Capillary electrophoresis (CE) is an important and powerful technique in the area of liquid-phase separations. The separation principle is based on the phenomena that ionized molecules of different mass or/and charge will travel with different velocities through a fused silica capillary under the force of a high-voltage electric field. Due to the different velocities, the analytes can be separated and then detected by the detector. Thanks to its high separation efficiency, short analysis time, low cost, environmental friendliness and small sample consumption, CE has been widely flourishing in many areas such as food analysis, pharmaceutical analysis, biochemical analysis, and environmental analysis etc.
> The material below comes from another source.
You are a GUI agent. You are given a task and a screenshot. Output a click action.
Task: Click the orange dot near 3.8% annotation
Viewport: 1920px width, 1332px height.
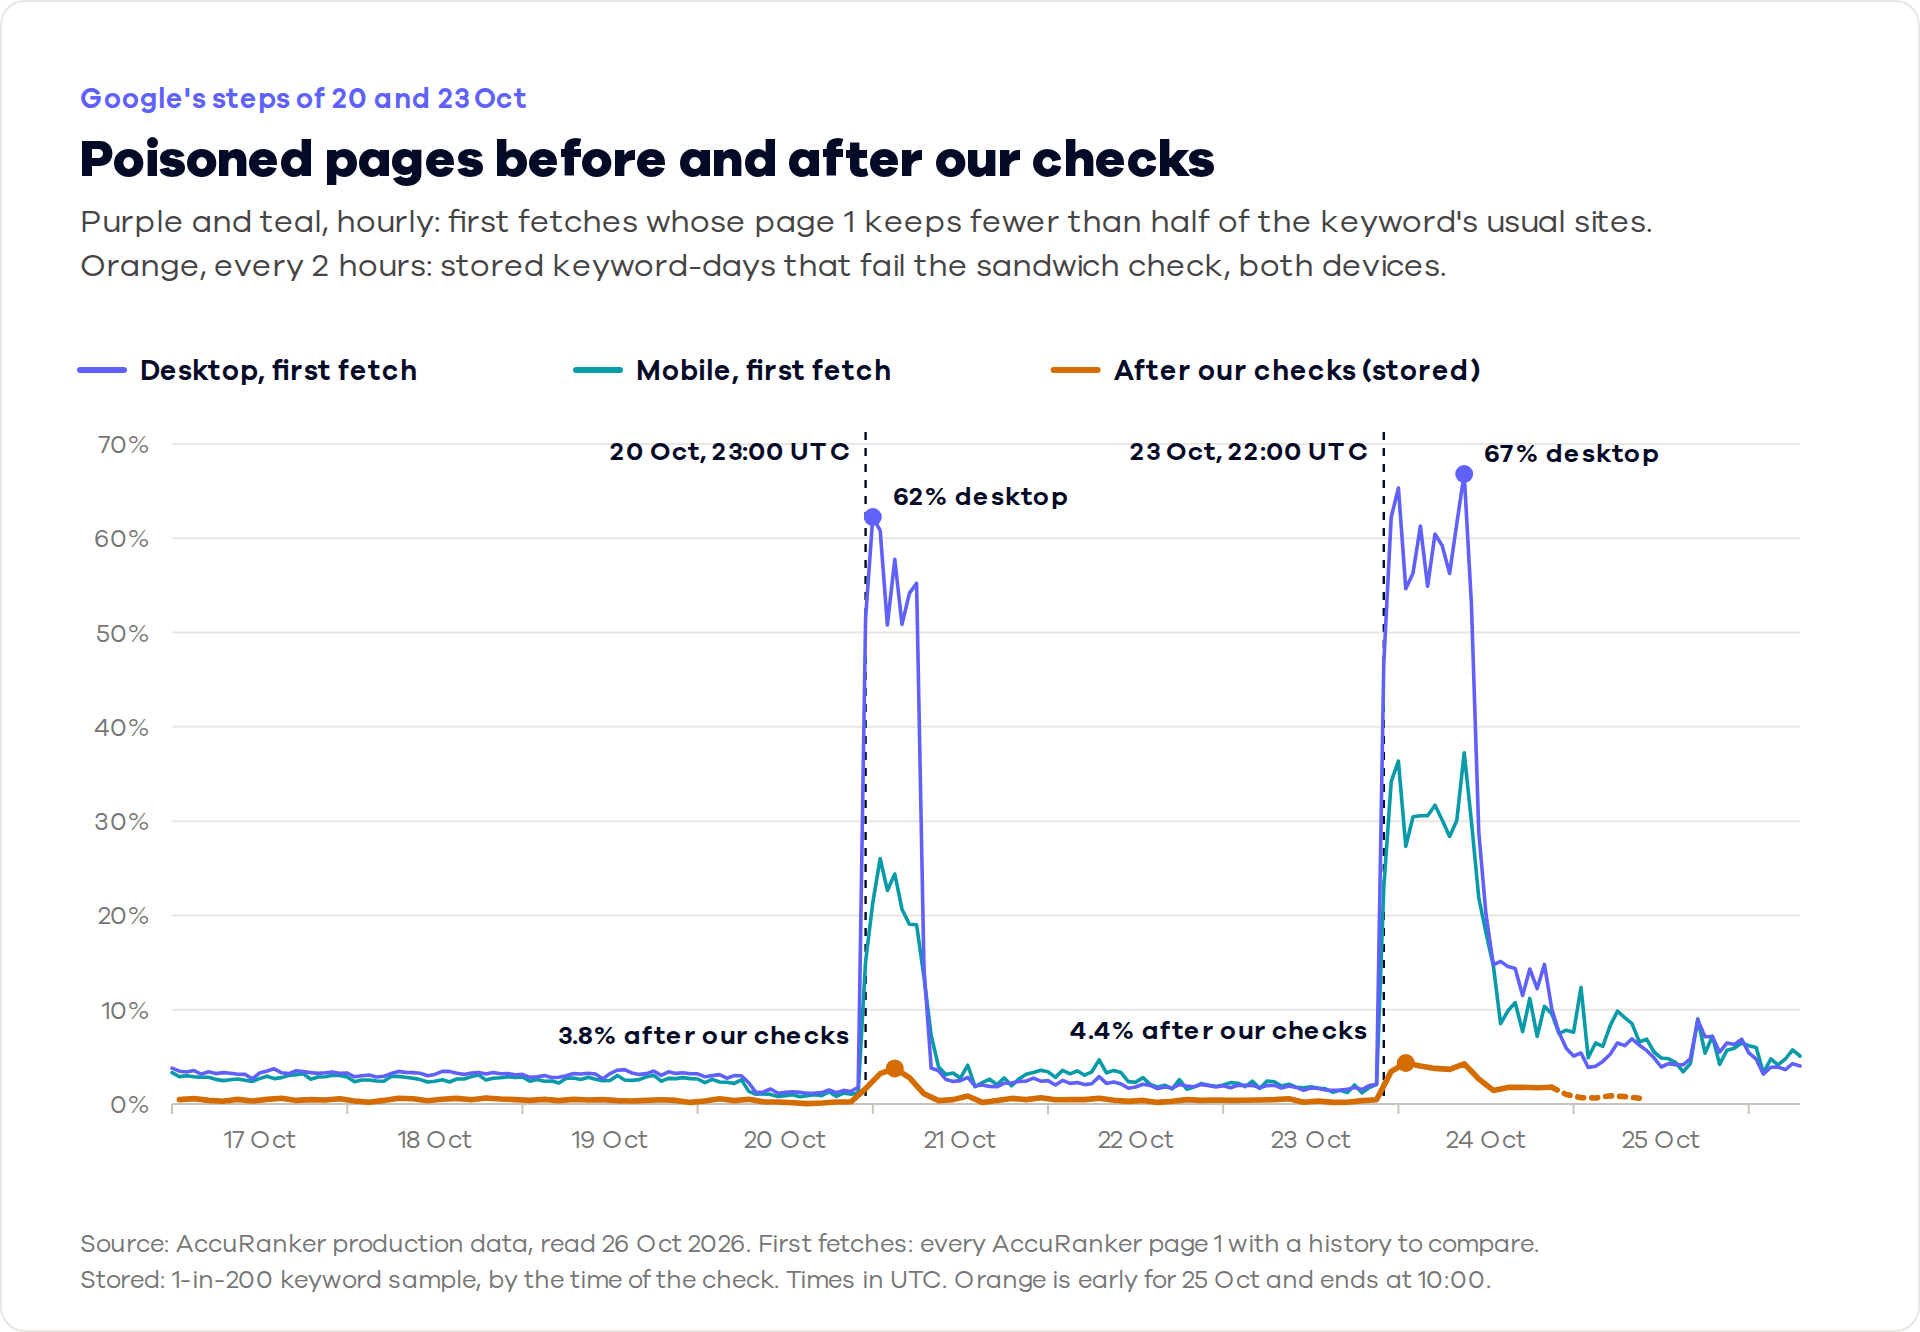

The prominent advantage of laser-induced fluorescence is its high sensitivity. CE-LIF combins their merits so that fits to the trace analysis of biological samples and environmental samples.
     Our living environment became worse and worse with the development of economy. Brominated flame retardants (BFRs) are used in a number of industries in the manufacture of polymers and synthetic resins to reduce the risk of fires. Recently, for BFRs especially TBBPA, great concern has been aroused because of their wide spread, stable structures and uncertain risk to human health. But research on neurotoxicity of BFRs is still less. Pesticide residue is also an important environment problem which caused contamination to water, soil, air and so on. Food security derived from pesticide residue is worrying.
     In this dissertation, we laid our emphasis on the research of environment pollution and its effects and established methods to determine glutathione (GSH and GSSG) and thyroid hormone (T4 and T3) after rats'exposure to TBBPA, and carbamate pesticides by capillary electrophoresis (CE) method coupled with laser-induced fluorescence (LIF) detection.
     The dissertation includes four chapters:
     Chapter 1. Introduction
     In this chapter, development, the principle and applications of capillary electrophoresis were outlined. The characteristics of BFRs and pesticide residue were introduced, and the applications of capillary electrophoresis in environmental analysis were highlighted, as well as the meanings of this paper.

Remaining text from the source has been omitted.